Can Notion replace a dedicated note-taking app?
For most people, yes. Notion's free tier includes unlimited pages, databases, wikis, and basic AI. It's more feature-rich than most paid note-taking apps. The trade-offs are: no offline mode on free (notes require internet), no end-to-end encryption, and the interface can feel heavy for quick capture compared to simpler apps like Apple Notes.
What's the best free note-taking app for students?
Notion Free is the best overall choice — unlimited notes, database views for organizing course materials, and template galleries for study systems. Obsidian is better if you want bidirectional linking for connecting concepts across subjects (great for research-heavy programs). Google Keep works if you just need quick captures during lectures.

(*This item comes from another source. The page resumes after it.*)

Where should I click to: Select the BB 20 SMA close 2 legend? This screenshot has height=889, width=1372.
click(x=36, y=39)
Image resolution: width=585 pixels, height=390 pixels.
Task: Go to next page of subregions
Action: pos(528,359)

Should I use multiple note-taking apps?
It's fine to use 2 apps for different purposes — for example, MeetGeek for meeting notes and Obsidian for everything else. Avoid using 3+ note-taking apps simultaneously. The overhead of deciding "where does this note go?" creates friction that defeats the purpose of note-taking. Pick one primary app and one specialized tool at most.
How do I migrate notes between free apps?
Obsidian and Logseq use plain Markdown files — migration is as simple as copying files. Notion can export to Markdown or CSV. Google Keep exports via Google Takeout (HTML format). Apple Notes has no official export — you'll need third-party tools. Before committing to any app, check its export options so you're never locked in.
Are free note-taking apps secure enough for sensitive information?
It depends on the app. Standard Notes provides end-to-end encryption on the free tier — the most secure free option. Obsidian stores files locally (secure as your device). Notion stores data on their servers without end-to-end encryption. Google Keep and Apple Notes encrypt data in transit and at rest but can access your content for features like search indexing. For truly sensitive information, use Standard Notes or an encrypted Obsidian vault.